Consumers have something called “buying power” that they can exert on retail markets and can make environmentally responsible choices on a daily basis. The only sticking point is when a better option is not available, the consumer should then question whether buying the product is actually necessary. In addition to being more aware, the consumer can also be happy about the fact that they are indeed making a difference. Now, I’m nowhere near on any high horse here, but these are several examples of how I buy and why:
1. Chewing Gum: it’s getting harder and harder these days to find gum that isn’t packaged in those infuriating and truly unnecessary blister packs.The chewing gum itself is a rather pointless commodity that lasts a mere few hours, while its packaging, once emptied, lasts for decades in the dump.
Solution: There are still a few varieties that I treat myself to when I come across them…and wait until I do to buy gum. The first are those bulk Clorets boxes; loose chiclets that come in a cardboard box, and surprisingly doesn’t come sealed in those thin plastic wraps you see floating in the wind or on top of a puddle. Sometimes I might be fortunate enough to find Wrigley’s Double Mint or Big Red; sticks of gum that come in a cardboard casing, and are wrapped in tin foil.

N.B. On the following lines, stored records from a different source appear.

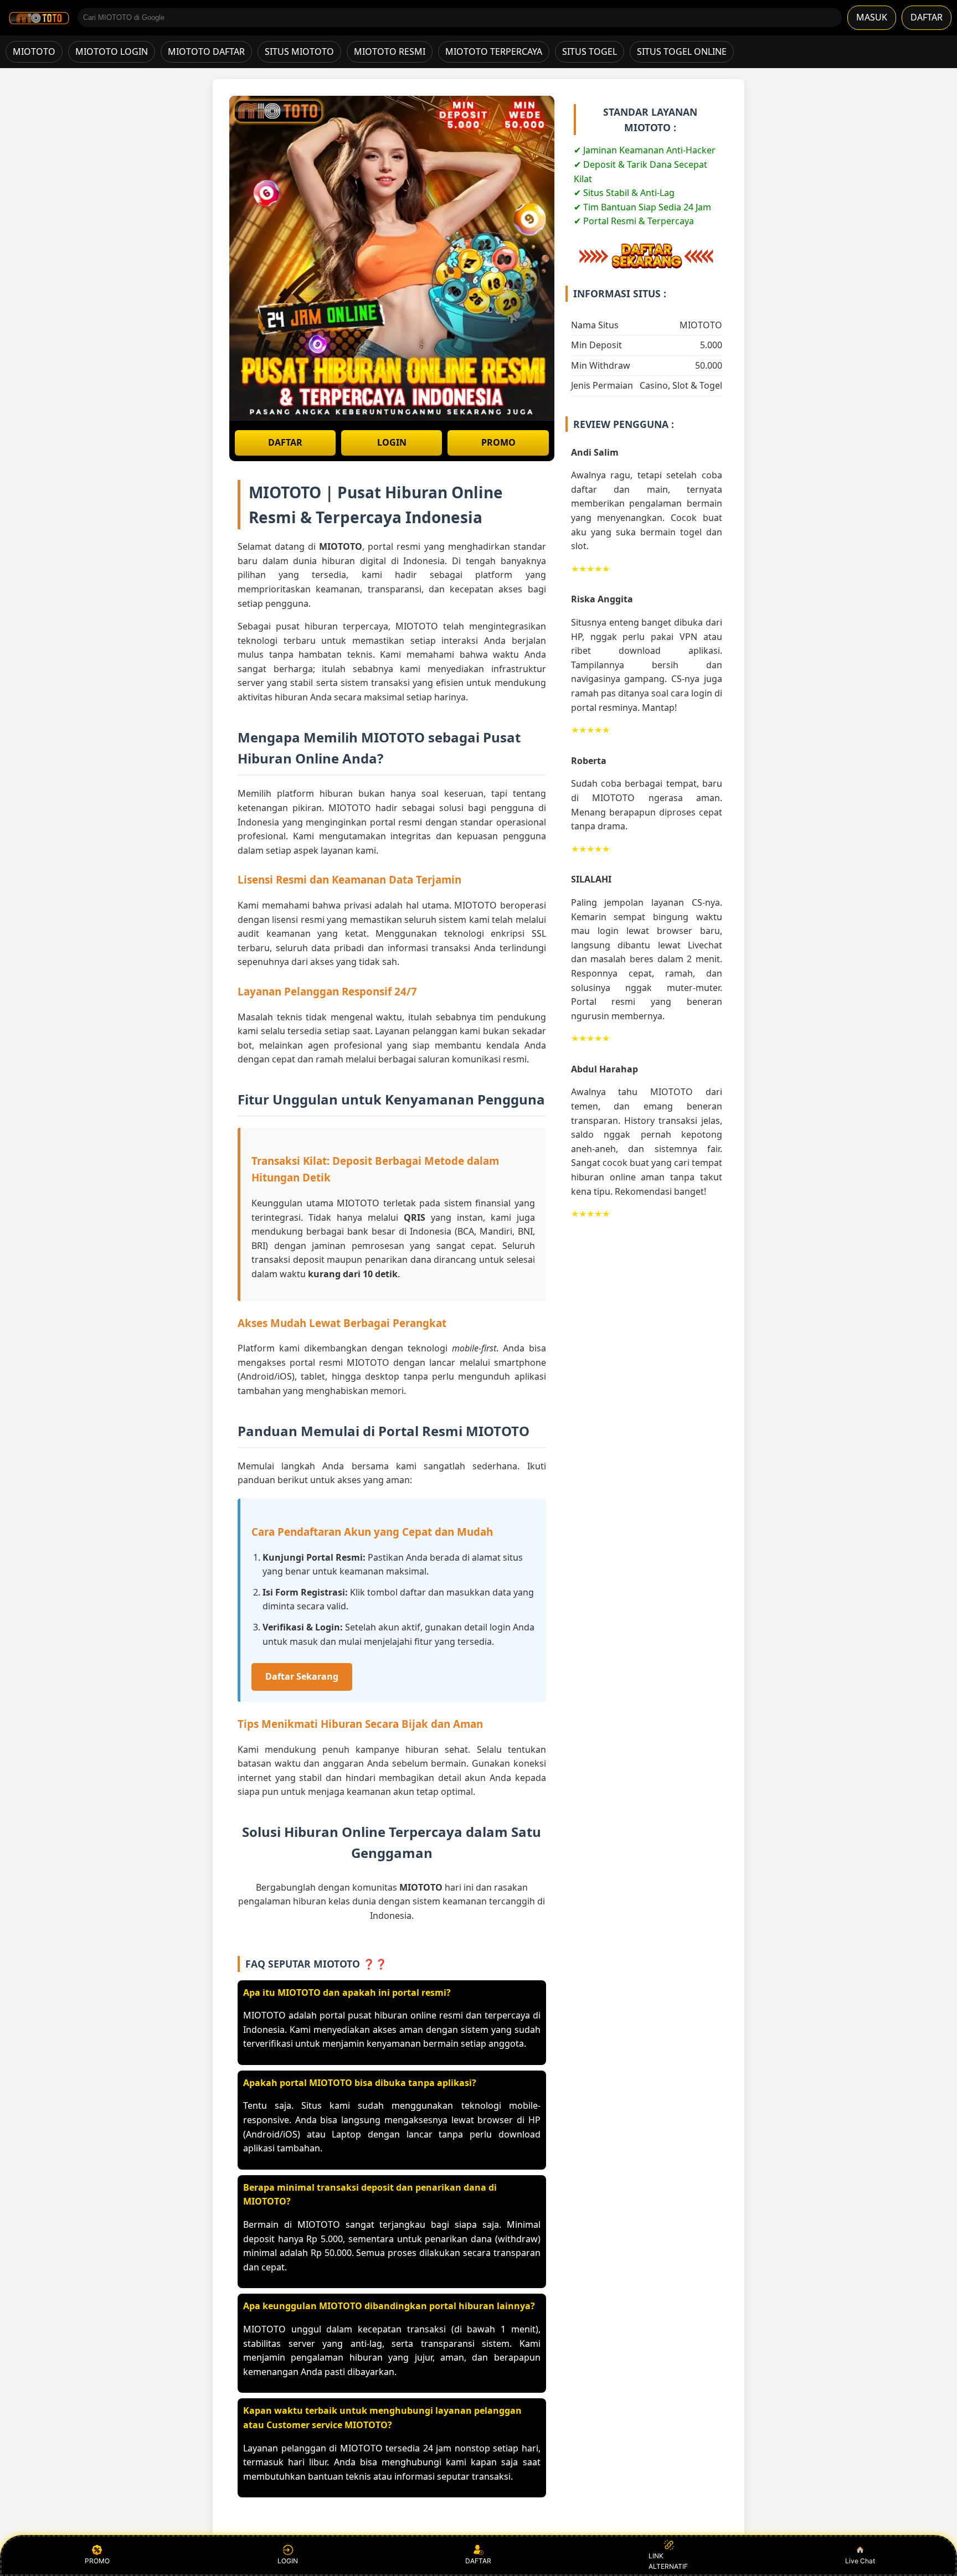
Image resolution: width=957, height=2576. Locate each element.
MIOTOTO (34, 51)
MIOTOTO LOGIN (111, 51)
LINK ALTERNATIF (668, 2561)
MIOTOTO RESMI (389, 51)
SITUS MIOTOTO (299, 51)
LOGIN (392, 442)
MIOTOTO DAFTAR (206, 51)
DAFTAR (926, 17)
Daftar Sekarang (301, 1676)
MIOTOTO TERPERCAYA (493, 51)
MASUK (871, 17)
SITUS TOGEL (589, 51)
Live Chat (860, 2561)
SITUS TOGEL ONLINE (682, 51)
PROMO (498, 442)
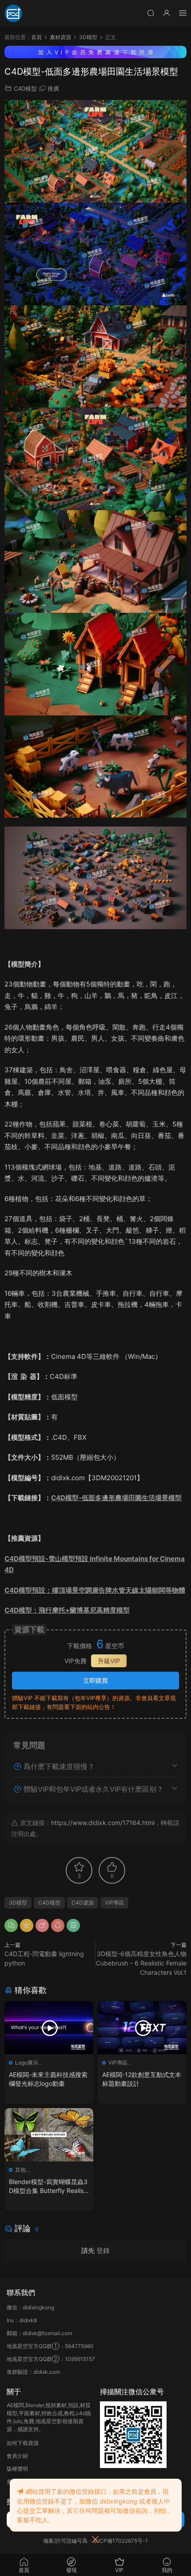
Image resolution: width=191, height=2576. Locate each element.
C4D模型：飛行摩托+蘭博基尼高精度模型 (67, 1610)
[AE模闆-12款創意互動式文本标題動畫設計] (142, 2027)
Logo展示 (26, 2062)
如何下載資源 (23, 2443)
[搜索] (151, 12)
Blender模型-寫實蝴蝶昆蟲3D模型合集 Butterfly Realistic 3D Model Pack (48, 2186)
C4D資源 (83, 1902)
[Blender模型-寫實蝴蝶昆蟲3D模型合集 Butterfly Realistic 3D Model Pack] (48, 2134)
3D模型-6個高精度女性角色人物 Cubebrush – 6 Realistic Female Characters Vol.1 (141, 1963)
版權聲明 (17, 2468)
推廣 (53, 88)
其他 (20, 2169)
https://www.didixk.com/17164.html (103, 1822)
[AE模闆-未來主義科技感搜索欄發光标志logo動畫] (48, 2027)
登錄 (103, 2250)
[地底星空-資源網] (13, 13)
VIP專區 (114, 1902)
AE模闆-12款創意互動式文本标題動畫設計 (141, 2079)
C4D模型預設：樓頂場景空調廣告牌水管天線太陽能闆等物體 (94, 1590)
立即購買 (95, 1680)
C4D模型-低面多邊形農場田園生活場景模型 (116, 1498)
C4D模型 (25, 88)
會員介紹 (17, 2455)
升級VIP (109, 1661)
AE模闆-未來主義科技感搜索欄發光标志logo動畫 (48, 2079)
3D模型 (18, 1902)
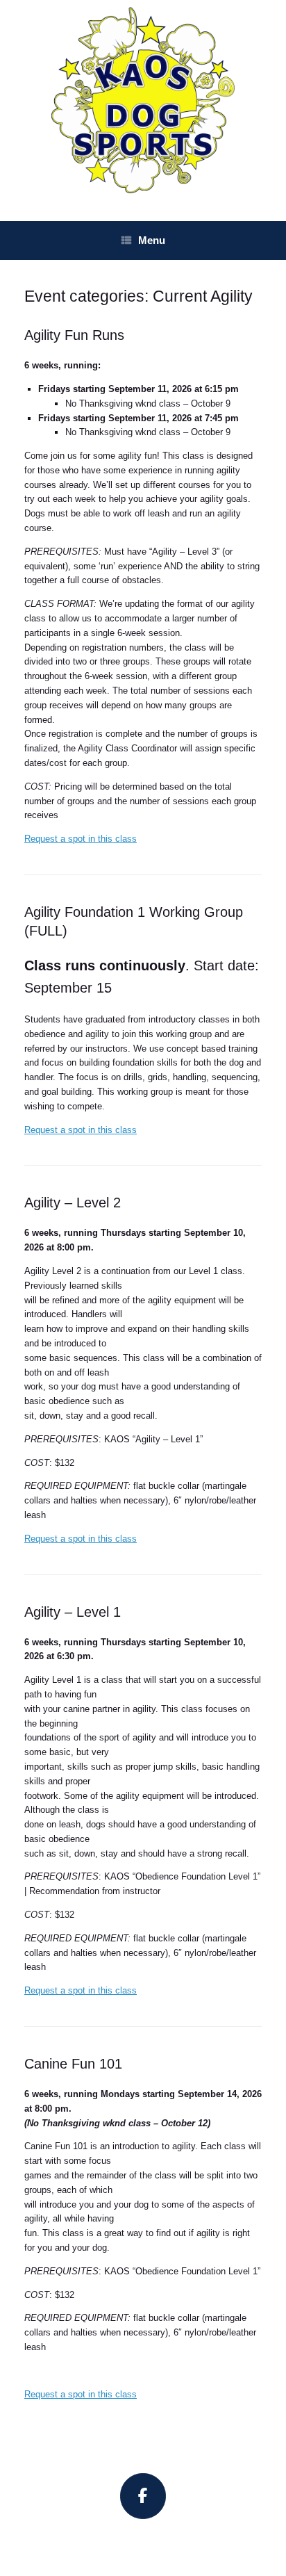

2. Lighters: ok, so those plastic lighters come in all sorts of nifty colours and groovy designs, and might give you an edge over recovering your lighter from a sticky-fingered friend who is notorious for “borrowing” your lighters. Unfortunately, these lighters are made of really thick plastic and are typically non-refillable, so they get tossed in the garbage where many of them make their way into our water ecosystem. Sadly, due to their buoyancy and bright colours these hunks o’ junk are mistaken as food by many aquatic critters like birds and fish. If you haven’t seen the appalling consequences of adult albatrosses feeding these lighters to their young, then have a look here
Solution: Buy matches! Use a refillable lighter!
3. If you had a gander at the photos, you’ll also notice that the albatross chicks were fed a wide variety of other plastics, one being disposable tampon applicators. The environmental and economic benefits to using menstrual cups should be made known to everybody, so that even a father may educate his daughter about the benefits of using one.
Solution: Menstrual cups and here’s the short list why:
i. There is zero waste or plastics used, which can add up over the span of each of those 5 days, month after month, year after year. ii. Absolutely no risk of toxic shock syndrome and no risk of the highly unpleasant chaffed, stinky “pad crotch”. iii. These cups last for several years as long as you clean them properly. After spending an initial $40 or so, you’re saving money by the 3rd month! iv. It’s really hard on your septic tank when you flush those ol’ tampons down your toilet.
4. It may seem as though I actually like plastic bags based on the amount that I hoard under my kitchen sink, but I don’t. I reuse plastic bread bags when I clean out my cat’s litter, which is yet another way I can put that plastic bag to use before it goes to the landfill.
There are many more ways consumers can use their buying power to reduce landfill waste, like not buying bottled water, employing a reusable coffee mug, and using cloth/paper bags. Feel free to comment on ways you have been part of the solution too.